**Texto fornecido:**

▼

O doente geriátrico e a Inteligência Artificial (IA) foram temas abordados no evento.  Como vê estes dois desafios?

São ambos um pouco diferentes. Existem sempre grupos especiais na Oncologia, quer sejam mais velhos ou mais novos, e que exigem uma abordagem mais específica também do ponto de vista do contexto psicossocial. Nos casos dos doentes geriátricos é preciso alertar para as suas especificidades para que possamos tratar melhor, ir ao encontro das suas particularidades.

A IA é um desafio mais transversal. É uma ferramenta que, como foi dito na sessão, não é assim tão inteligente, não tem um pensamento crítico, logo necessita do médico, de profissionais de saúde. Obviamente, tem mais-valias, como, por exemplo, na Radiologia ao melhorar o tempo de espera entre a realização do exame e a entrega dos resultados. Temos que acompanhar a evolução tecnológica e perceber de que forma nos pode ajudar.

“A população está cada vez mais envelhecida e a doença oncológica está associada também à idade. É um problema de saúde pública”

Olhando para a Oncologia nacional, que desafios enfrentam neste tempo de crise do Serviço Nacional de Saúde (SNS)?

Acima de tudo, é preciso perceber que a Oncologia vai continuar a estar na ordem do dia. A população está cada vez mais envelhecida e a doença oncológica está associada também à idade. É um problema de saúde pública! Falo dos mais velhos, mas obviamente também temos de dar atenção às outras idades. O número de mortes por doença oncológica não é inferior aos da covid-19, por isso se a sociedade se conseguiu organizar para fazer face ao vírus, o mesmo deve acontecer com o cancro. Não podemos baixar os braços. A Oncologia não se coaduna com grandes tempos de espera, quer no diagnóstico quer no tratamento. E é preciso apostar na inovação, na capacidade técnica instalada. Os nossos governantes têm que olhar para a Oncologia como uma emergência face às características da doença oncológica.

Mas há problemas na Oncologia por causa da crise do SNS?

▲

**Questões e tarefas:**
**1)** Na entrevista sobre Oncologia, que vantagem da IA é dada como exemplo?
**2)** Continue a entrevista sobre Oncologia a partir do ponto em que termina.

**Dados do exercício:**
▼

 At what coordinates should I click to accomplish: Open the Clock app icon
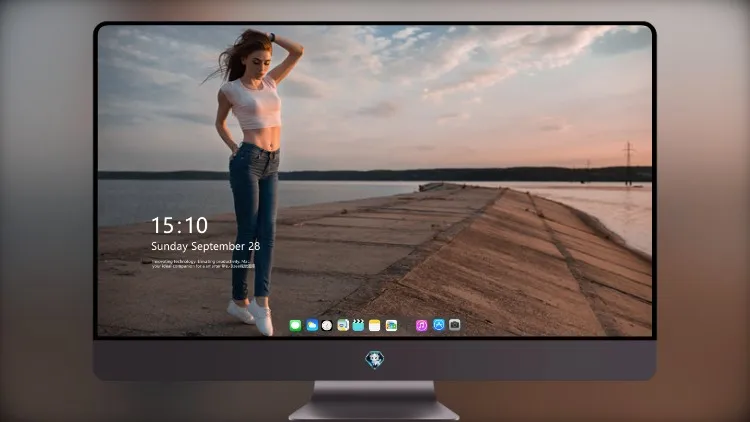pos(327,326)
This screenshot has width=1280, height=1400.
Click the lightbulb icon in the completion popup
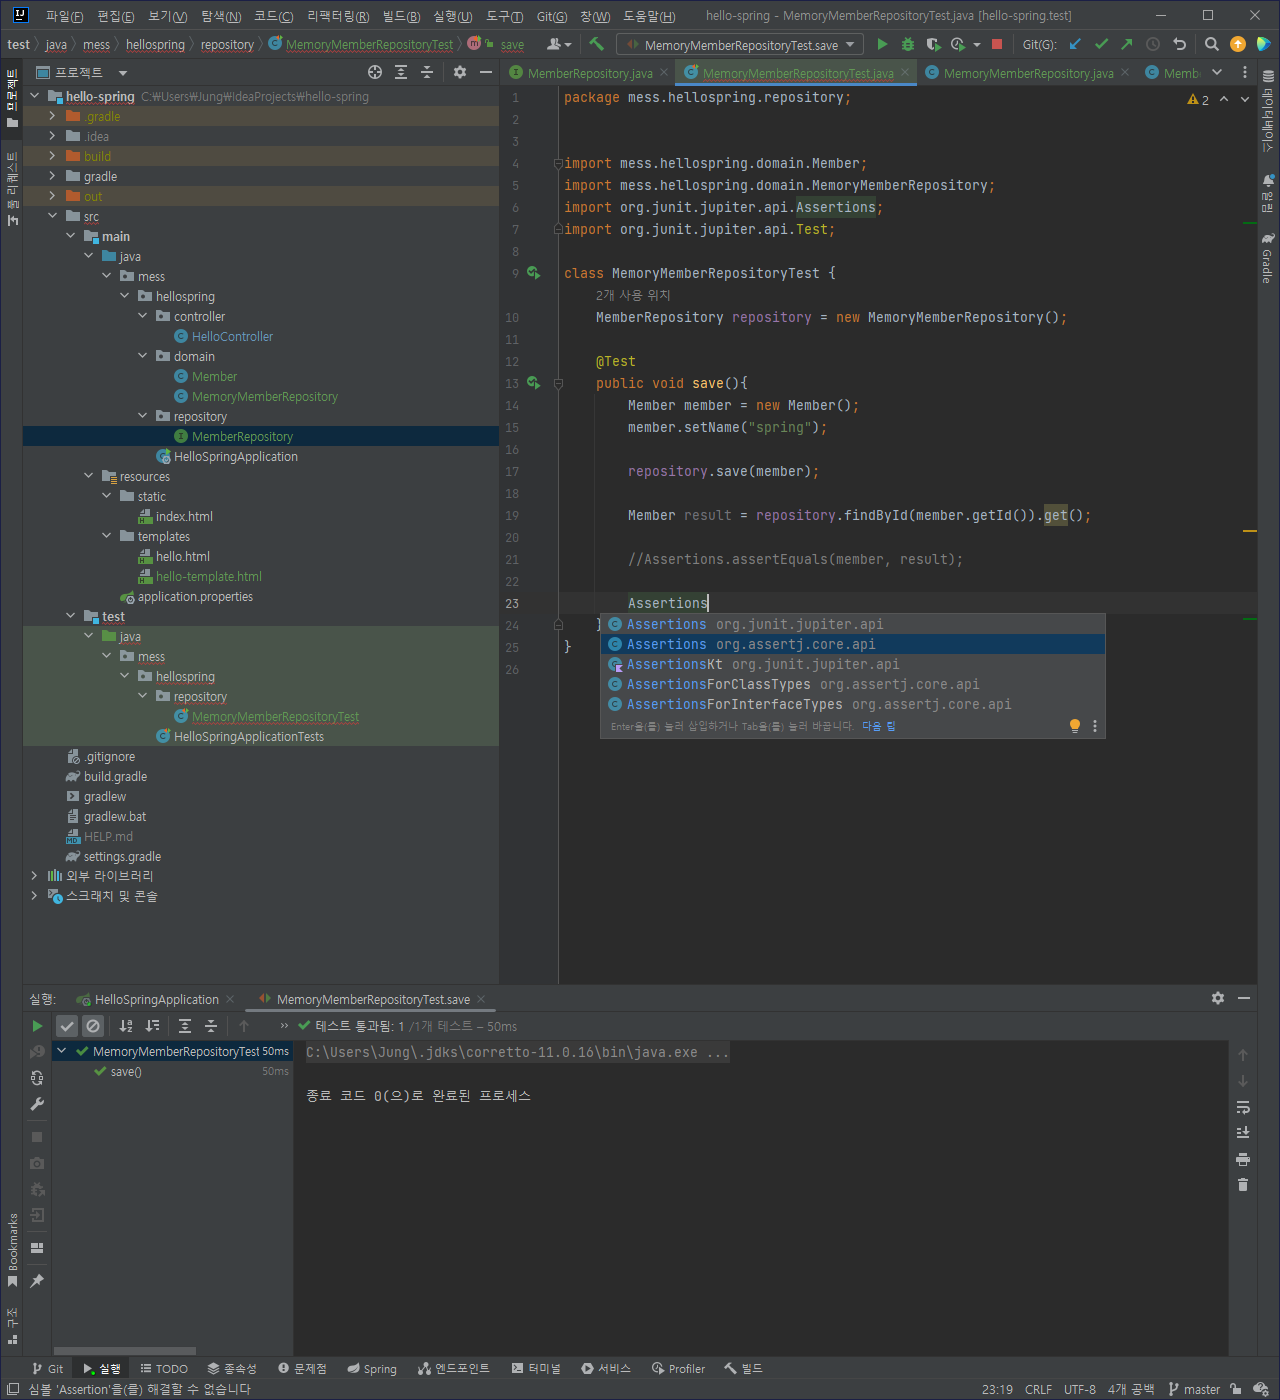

▲

**As suas respostas:**
**1)** Na Radiologia, a IA melhora o tempo de espera entre a realização do exame e a entrega dos resultados.

**2)**
Sim, aliás basta olhar para o problema das urgências, onde os nossos doentes também têm de recorrer… Faltam também recursos humanos, quer  oncologistas como radiooncologistas, cirurgiões, etc.  A Oncologia é uma área muito vasta, que conta também com médicos de diferentes especialidades. É preciso olhar para a realidade: uma pessoa com uma hérnia inguinal vê a sua qualidade de vida em causa, mas um doente com uma neoplasia pode vir a ter um cancro grave, que põe em risco a sua vida. Os governantes devem perceber que a Oncologia é o rosto dos problemas do SNS; é preciso uma atitude emergente para que mais doentes fiquem curados, tenham menos complicações e doença grave. Poupa-se no sofrimento do doente e nos custos.

Outro aspeto fundamental é a importância de se apostar na prevenção, o que acaba por prevenir também outras patologias. Deve haver mais consultas de cessação tabágica, combater a obesidade, o consumo excessivo de álcool nos adolescentes por exemplo, entre outros.

“O SNS tem capacidade para avançar com os rastreios ao cancro do pulmão? Adotando-se essa medida, é possível dar resposta adequada e atempada aos doentes?”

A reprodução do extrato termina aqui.